The National Milk Producers Federation (NMPF) sent a letter to US Agriculture Secretary Sonny Perdue analyzing the federal dairy aid package the US Department of Agriculture (USDA) announced over the summer. An eventual $12bn payout is aimed at helping all agriculture industries cover losses accrued from the Trump Administration’s trade disputes.

NMPF Chairman and dairy farmer Randy Mooney penned the open letter and advised the USDA to “better reflect the dairy-farm incomes lost to tariff retaliation when it calculates its next round of trade mitigation payments”

Mooney cites several studies in the letter to illustrate how the dairy industry has suffered in 2018 and how the aid package does not measure up.

Over the summer, President Trump became embroiled in trade disputes with Canada, Mexico and China, all of which had a direct effect on dairy tariffs. In July it was announced that the USDA would dole out an emergency aid package  of $12bn to mitigate the impact across all agriculture industries.

The first payout of $4.7bn came in August, with $1.2bn going directly toward buying surplus food that hasn’t been able to sell in markets that now have higher import tariffs. About $85m of that was reserved for buying surplus dairy.

Fluctuating futures

In the letter, Mooney thanked the administration for its continued efforts and advocacy on behalf of the US dairy industry, but shared that it is ‘greatly concerned’ for the sector’s future nonetheless.

He said that despite a decade of steady decline in prices, futures markets this past spring indicated that prices would improve later in 2018, coming out on top of second-half prices of the last three years. But the summer’s trade wars changed things.

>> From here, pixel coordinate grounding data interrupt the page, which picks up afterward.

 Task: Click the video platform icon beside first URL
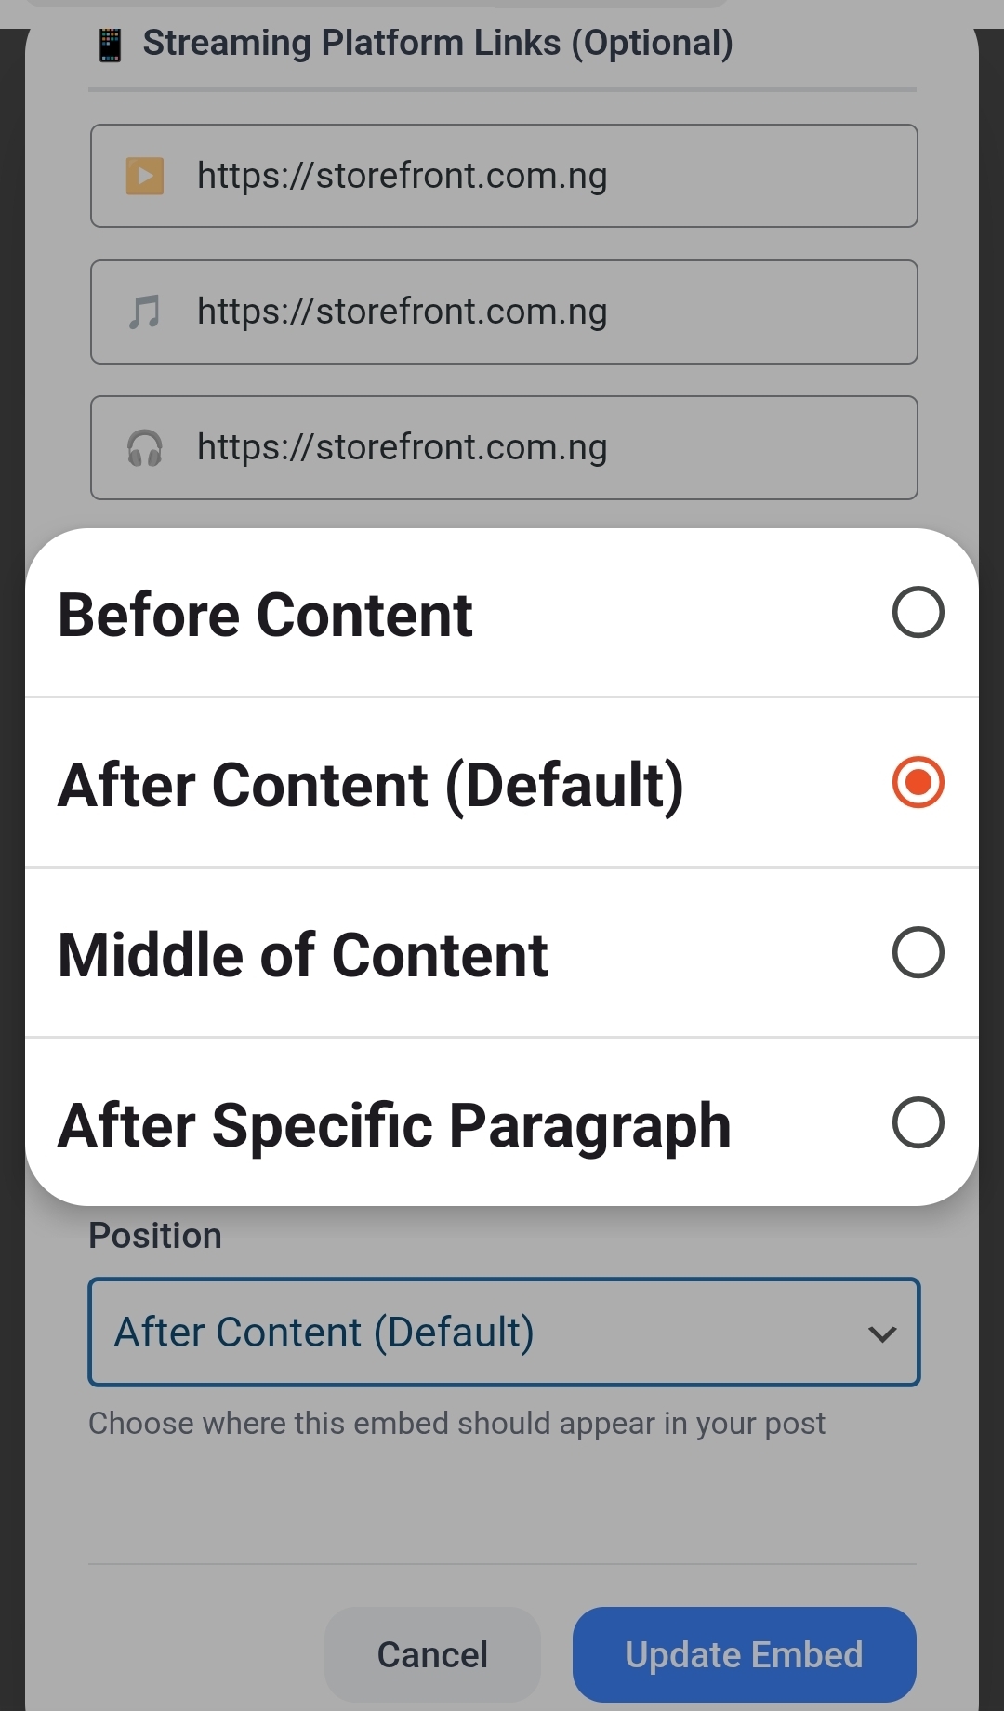(144, 175)
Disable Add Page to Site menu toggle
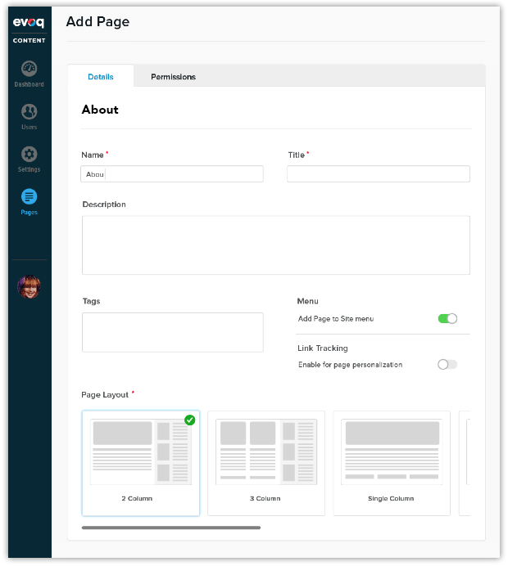Viewport: 508px width, 566px height. (447, 318)
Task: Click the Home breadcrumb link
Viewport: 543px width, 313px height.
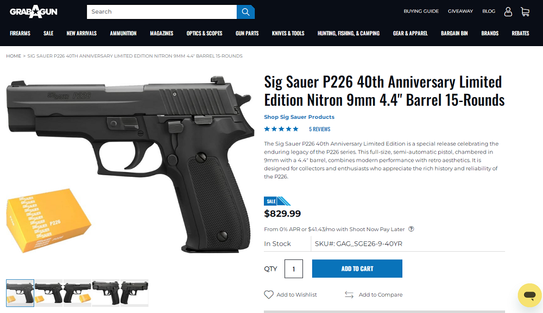Action: (x=14, y=56)
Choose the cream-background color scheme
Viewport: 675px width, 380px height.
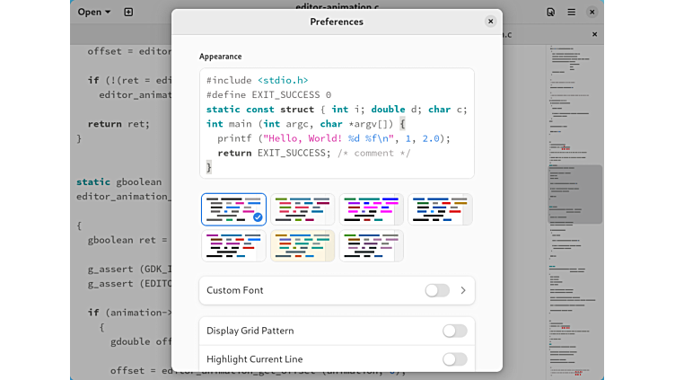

“Futures made an abrupt about-face after Mexico, China, and other nations announced retaliatory tariffs on U.S. dairy imports. Because of those actions, second-half prices this year will end up well below those of the previous three years,” Mooney said.

The NMPF concluded an analysis that roughly $1.5bn in revenues will be lost by dairy farmers in the second half of 2018 as a result of the retaliatory tariffs, and “significant income losses will continue if they stay in place.”

It corroborated this figure with studies conducted by USDA’s own monthly World Agricultural Supply and Demand Estimates (WASDE), Informa Agribusiness Consulting and the Center for North American Studies at Texas A&M University, all of which arrived at similar numbers.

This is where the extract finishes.